Veja a tentativa da FAA de substituir seus comutadores de voz de tráfego aéreo. De acordo com o relatório do Inspetor-Geral, uma das principais fontes do colapso ocorreu quando a FAA e seu potencial fornecedor entraram em uma disputa sobre os requisitos do contrato. A disputa se concentrou em possíveis defeitos de software nos novos switches e se o fornecedor ainda poderia entregar um bom produto no prazo.
A raiz da questão não era, em si, um problema tecnológico. Foi um problema de aquisição. Mas teve efeitos duradouros na tecnologia da FAA. A eventual rescisão do contrato significa que a FAA precisará gastar mais de US$ 270 milhões até 2030 para continuar usando seus comutadores de voz antigos, disse o relatório.

“A confiança contínua nesses interruptores cria o risco de que a comunicação seja interrompida”, concluiu o relatório.

Uma dinâmica semelhante ocorreu no debate sobre a tecnologia sem fio 5G perto de aeroportos, que no ano passado ameaçou causar grandes transtornos. Divisões burocráticas e anos de atualizações adiadas de aviônicos levaram a uma crise em que as aeronaves dos EUA não estavam equipadas com tecnologia que pudesse lidar com uma possível interferência 5G.

Enquanto isso, a FAA continua sendo liderada por um administrador interino e carece de um chefe confirmado pelo Senado. Isso tem consequências no mundo real para atualizações de TI e outros projetos, de acordo com uma pessoa familiarizada com a agência, falando sob condição de anonimato para discutir o assunto com mais liberdade.

“É muito difícil definir direção e visão quando você não sabe se vai ficar lá por uma semana ou por 18 meses”, disse a pessoa.

Grande parte da dívida técnica não paga da indústria da aviação, entretanto, pode ser atribuída a uma série de fusões e falências após o 11 de setembro, quando muitas companhias aéreas estavam mais focadas em finanças do que em atualizações tecnológicas, disse o funcionário do setor.

Essa miopia burocrática é a própria causa do mal-estar tecnológico atual na indústria da aviação. Em algumas situações, a inércia institucional e as prioridades comerciais superaram os investimentos em infraestrutura cara e enfadonha.

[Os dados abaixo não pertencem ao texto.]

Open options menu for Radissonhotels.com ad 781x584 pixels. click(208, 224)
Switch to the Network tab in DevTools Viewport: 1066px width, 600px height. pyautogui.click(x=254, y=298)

Mas a natureza cada vez mais interconectada e digitalizada do sistema agora significa que, quando as coisas dão errado, elas podem acontecer de maneiras cada vez mais desastrosas.

Especialistas em aviação dizem que apenas mais investimento e melhor planejamento podem enfrentar o desafio.

“[A FAA] está fazendo mais com menos recursos e precisa de mais financiamento para se modernizar”, disse Feinstein. “Em Washington, falaremos sobre isso nas próximas 24 a 48 horas, esqueça e haverá uma briga novamente quando o projeto de reautorização da FAA aparecer.”